What data ends up in which tables inside database
Table Event data In instrumentation Explanation
a data1 log("a", "/analytics/example/1.0.0", data1) Logged directly
a_b data1 log("a", "/analytics/example/1.0.0", data1) Logged via cc
a_b data2 log("a.b", "/analytics/example/1.0.0", data2) Logged directly
a_b_c data1 log("a", "/analytics/example/1.0.0", data1) Logged via cc
a_b_c data2 log("a.b", "/analytics/example/1.0.0", data2) Logged via cc
a_b_c data3 log("a.b.c", "/analytics/example/1.0.0", data3) Logged directly
b_c data4 log("b", "/analytics/example/1.0.0", data4) Logged via cc
b_c data5 log("b.c", "/analytics/example/1.0.0", data5) Logged directly

There's no table "b" because there is no stream "b" in the configuration, even though data4 was logged to that stream.

Notice that when logging to parent stream "a", only its direct child ("a.b") is cc'd.

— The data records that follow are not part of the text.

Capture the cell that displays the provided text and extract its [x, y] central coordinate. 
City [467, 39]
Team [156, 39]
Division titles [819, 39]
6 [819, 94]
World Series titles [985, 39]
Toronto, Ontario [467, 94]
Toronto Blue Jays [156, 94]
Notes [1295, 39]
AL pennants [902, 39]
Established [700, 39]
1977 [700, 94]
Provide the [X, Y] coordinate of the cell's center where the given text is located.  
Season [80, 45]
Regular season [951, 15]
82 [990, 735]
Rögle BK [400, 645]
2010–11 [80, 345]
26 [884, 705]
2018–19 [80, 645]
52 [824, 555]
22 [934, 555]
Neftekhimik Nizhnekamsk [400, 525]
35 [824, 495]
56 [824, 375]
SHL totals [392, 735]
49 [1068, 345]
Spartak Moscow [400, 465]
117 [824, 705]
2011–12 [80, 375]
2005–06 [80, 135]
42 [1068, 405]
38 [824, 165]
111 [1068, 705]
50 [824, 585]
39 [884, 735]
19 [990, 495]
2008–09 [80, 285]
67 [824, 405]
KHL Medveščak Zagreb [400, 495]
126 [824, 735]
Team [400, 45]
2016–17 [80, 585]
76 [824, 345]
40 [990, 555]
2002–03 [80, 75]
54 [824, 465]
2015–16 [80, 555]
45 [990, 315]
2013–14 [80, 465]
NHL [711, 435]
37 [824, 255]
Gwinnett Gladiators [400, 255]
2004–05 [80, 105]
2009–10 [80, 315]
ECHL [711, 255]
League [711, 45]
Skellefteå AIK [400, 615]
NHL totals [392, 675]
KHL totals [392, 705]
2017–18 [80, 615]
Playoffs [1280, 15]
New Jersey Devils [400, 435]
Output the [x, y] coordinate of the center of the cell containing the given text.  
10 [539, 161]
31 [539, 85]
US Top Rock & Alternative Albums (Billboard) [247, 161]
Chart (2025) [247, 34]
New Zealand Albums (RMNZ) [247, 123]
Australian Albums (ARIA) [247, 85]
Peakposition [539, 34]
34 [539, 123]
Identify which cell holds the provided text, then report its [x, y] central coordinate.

The stream "a.b.c" is not a direct child of "a". Imagine if all levels of children were considered: data1 would have been cc'd to "a.b.c" twice – once from "a" and once from "a.b". Also notice that even though b.c's parent stream "b" does not exist in the stream config, "b.c" still got cc'd.

Stream cc-ing is a powerful feature, but with great power comes great responsibility.

Specifying exemptions[edit]

In a later version of the Modern Event Platform Client Libraries we'd like a more detailed, more sophisticated targeting solution. One way we could achieve that is by adding a new configurable to sampling:

An exemptions field which can be used to override the stream's rate in specific situations. The core use-cases we wanted to support are:

  • being able to specify per-wiki sampling rates, for example:
    • to decrease volume of events sent from English Wikipedia
    • to increase volume of events sent from Czech and Korean Wikipedias
  • being able to specify per-platform sampling rates, for example:
    • to enable a stream on desktop but not mobile web
    • to disable a stream on desktop and mobile web, but not mobile apps
  • being able to specify sampling rates based on key-value pairs in persistent storage
    • to only enable a stream if a key has a specific value (assuming the key exists at all in the persistent storage)
    • to only enable a stream if a key has one of several values
    • to only enable a stream for specific combinations of keys

The various ways to specify exemptions (wiki, platform, key, keys) can be combined together, resulting in very specific sampling logic. Here are some examples that illustrate how the streams can be configured to have specific sampling behaviors.